Egyptian resort developer Amer Group Holdings is handing back undeveloped land in northwestern Egypt and freezing sales in a showpiece Syrian project as high-end real estate slumps on the back of regional unrest.
Amer Group announced Monday the return of 588 feddans (2.6 million square metres) to the governorate of Matrouh following the termination of a buying agreement. A statement from the company said it had made the decision “in order to reduce its exposure on the north coast as it foresees a possibility of lower demand for second homes in Egypt in the near term.”

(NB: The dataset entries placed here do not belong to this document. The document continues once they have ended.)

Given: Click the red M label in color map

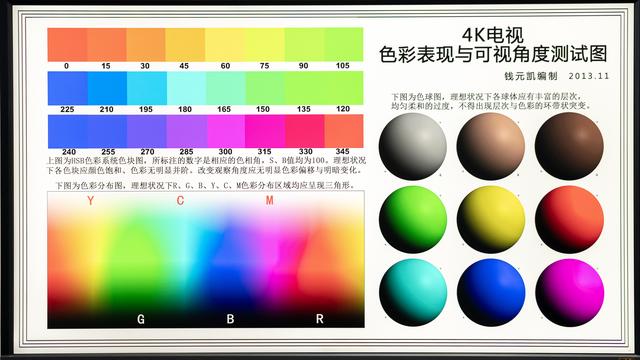Looking at the screenshot, I should point(269,200).
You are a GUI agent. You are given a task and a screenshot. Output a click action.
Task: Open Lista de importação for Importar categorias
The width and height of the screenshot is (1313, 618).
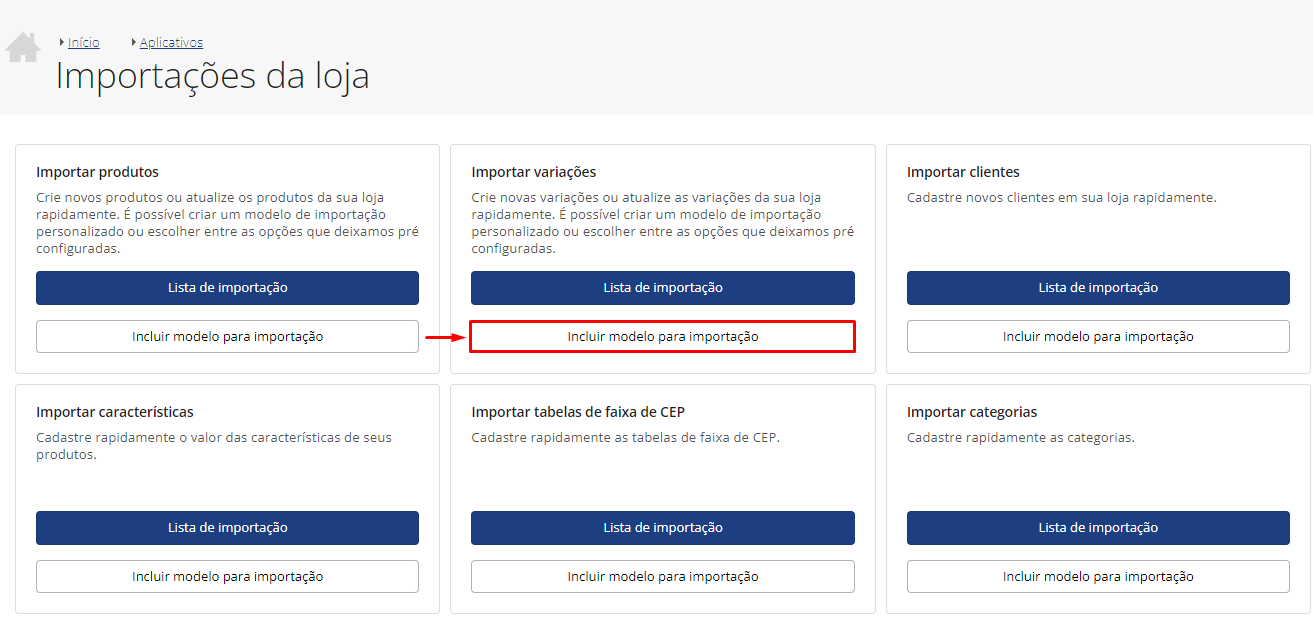point(1098,528)
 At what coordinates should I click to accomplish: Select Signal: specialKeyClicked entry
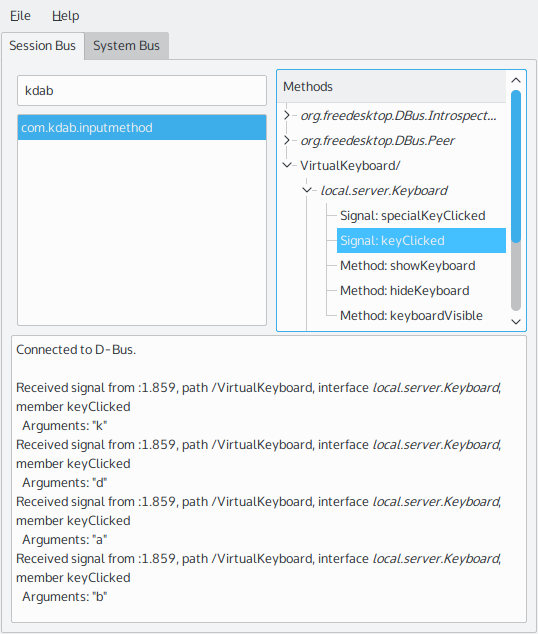(x=412, y=216)
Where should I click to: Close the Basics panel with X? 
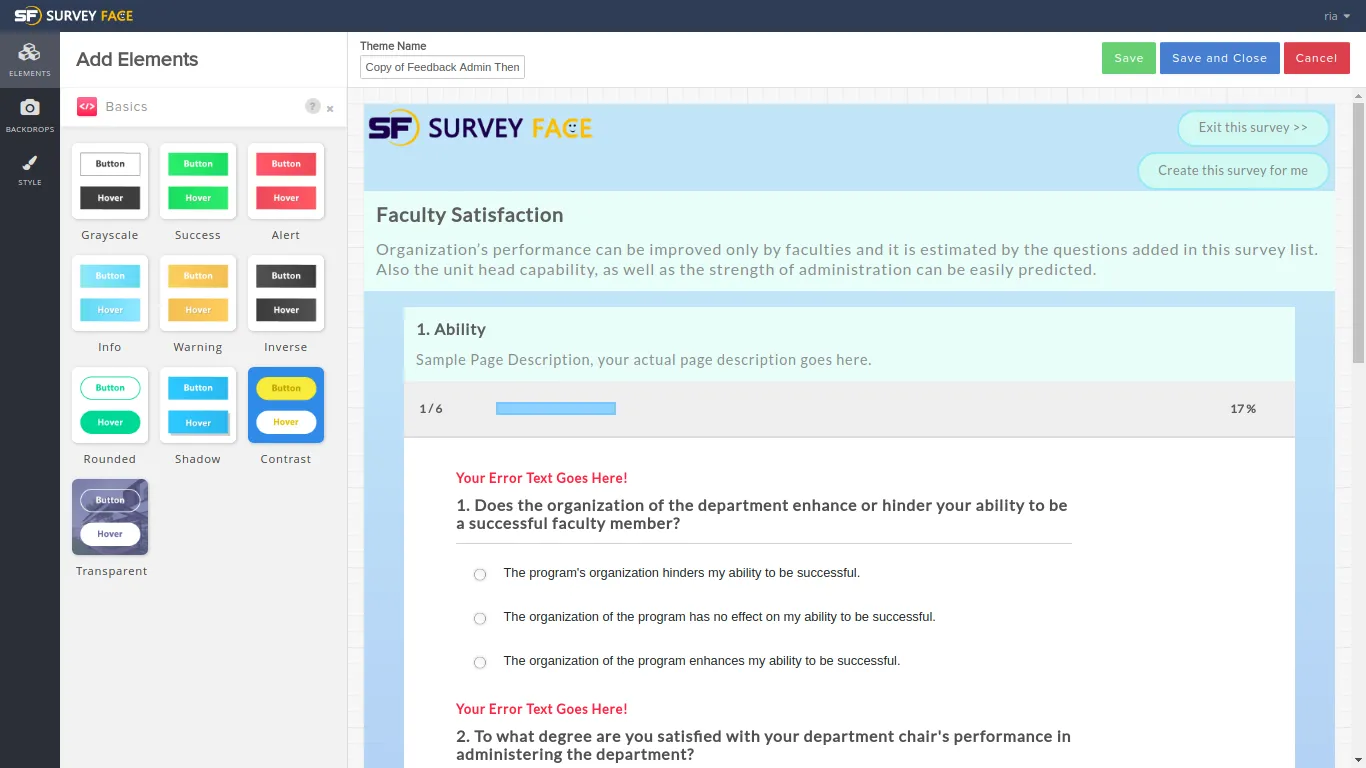click(x=330, y=108)
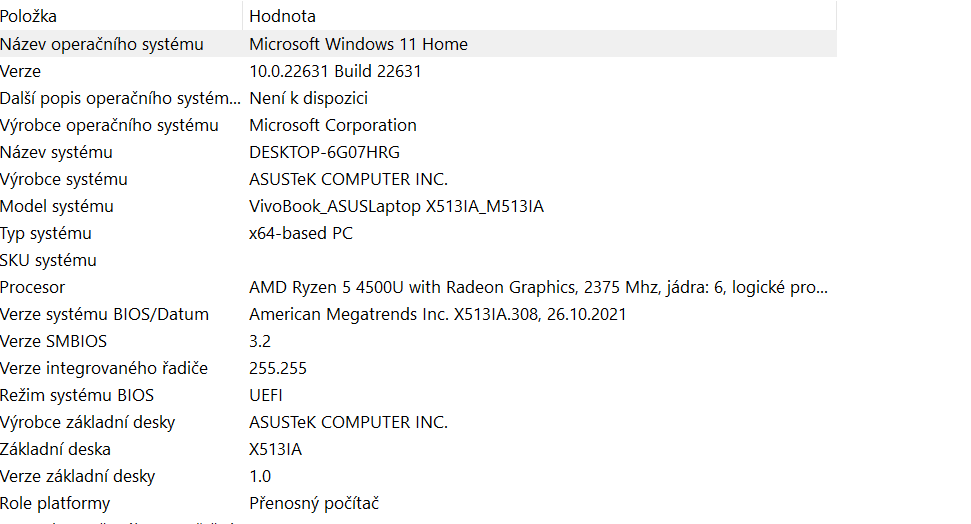Select the Typ systému row

pos(418,234)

Amer Group spokesman Riad Rifaat told Ahram Online the move was strategic, but denied it marked a significant change in company policy. “It's going to save us LE240 million which we can utilise for other projects. The board is studying the market before making decisions about new developments,” he said.
The firm is already committed to two phases of its Golf Porto Marina project in Alamein, Matrouh province, totalling 9,200 homes. The returned land was earmarked for a third phase.
Troubled developer Palm Hills also agreed this week to return 2,229 feddans (9.36 million square metres) of undeveloped land in Matrouh.
Syrian unrest has taken a toll on Amer's expansion plans, with countrywide protests prompting a mid-April freeze in sales of Porto Tartous, the company's first resort venture outside Egypt. Rifaat said sales in the 3,715-unit hotel and residential project had reached $22 million by March, but missed their overall target due to a slowdown spurred by the seven-week old revolt. Construction is continuing, he added.
Despite Syrian troubles, Amer is preparing another overseas project, this time in Saudi Arabia. Rifaat says the company will officially announce a marina development on the Red Sea coastline named Porto Jeddah “in the coming month”.
Analysts see the Amer Group's movements in Egypt as a sign of a wider trend as local property developers reduce liabilities and increase liquidity to hedge against the economic downturn.
“In times of stress, second homes are luxuries,” says Hisham Halaldeen, real estate analyst at Cairo-based Naeem Holdings. “It makes sense that people are focused on their primary homes and not spending on extravagances. Companies in the high-end sector are not predicting new sales this year.”
Halaldeen says the bigger picture involves a historic failure of private companies to supply Egypt's towering demand for low and middle-market housing. Now the luxury market is failing, developers are beginning to eye less prestigious projects.
“Egyptian developers listed on the stock exchange focus on the high-end of the market and don't have suitable land banks. Now they are giving back land they think will be less useful,” he says.
Halaldeen predicts the government may soon have to arrange land auctions at reduced prices to allow developers to increase their land banks in this market segment. But he notes that any shift in focus for companies like the Amer Group will be a slow process.
“Companies are managing their cash flows and reducing liabilities, at the moment that takes precedence over strategic buying of land,” he says.
Shares in Amer Group, bolstered by 2010 net profits of LE557.1 million, have slipped more than five per cent since Tuesday's announcement, closing the week at LE1.01 per share.